The Supreme Courts of Illinois, Utah and Texas also approve
discriminatory taxes based on the content of speech, and a few other
state legislatures are considering such laws. A few weeks ago, Philadelphia decided to extend its "amusement tax" to lap dancing.
Former Chief Justice John Marshall wrote nearly two hundred years ago that "the power to tax is the power to destroy." Businesses featuring lap dances should not be unduly taxed for featuring their particular brand of free speech. As the dissenters in New York's case found, it would not be constitutional to tax Hustler while leaving The New Yorker untaxed.
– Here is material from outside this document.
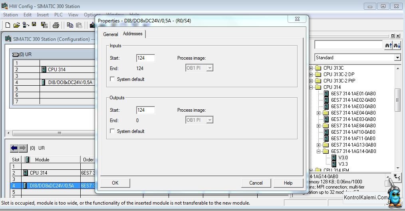Confirm the dialog with OK
The width and height of the screenshot is (405, 211).
click(x=115, y=183)
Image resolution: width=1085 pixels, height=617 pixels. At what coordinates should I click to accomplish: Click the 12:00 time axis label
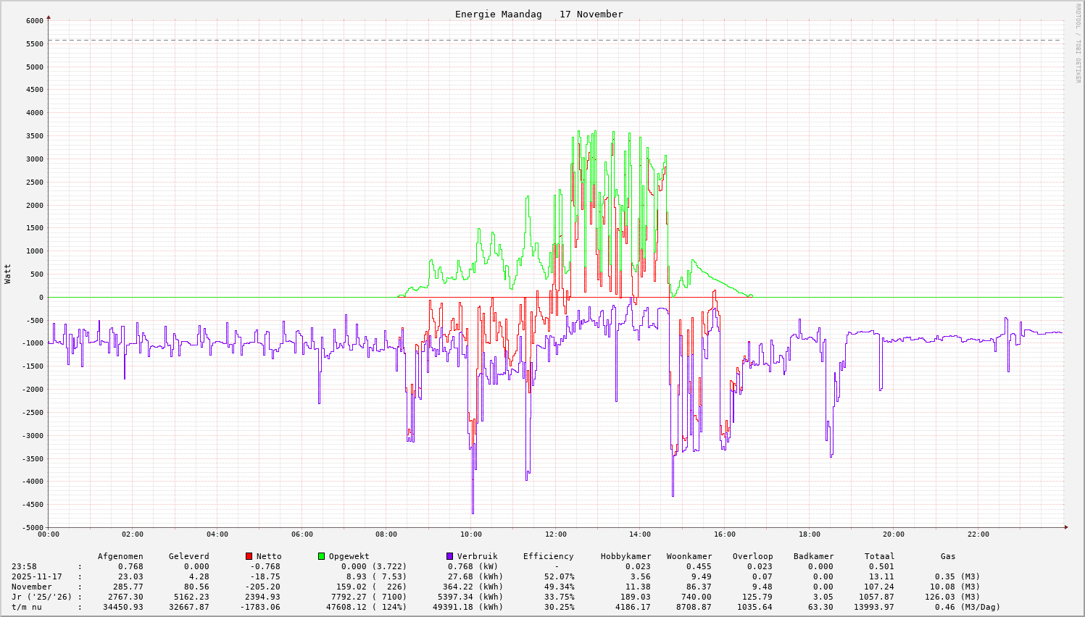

The bottom line is that taste and taxes do not mix.
First Amendment to the Constitution of the United States of America
First Amendment to the Constitution of the United States of America:
Congress shall make no law respecting an establishment of religion, or prohibiting the free exercise thereof; or abridging the freedom of speech, or of the press, or the right of the people peaceably to assemble, and to petition the Government for a redress of grievances.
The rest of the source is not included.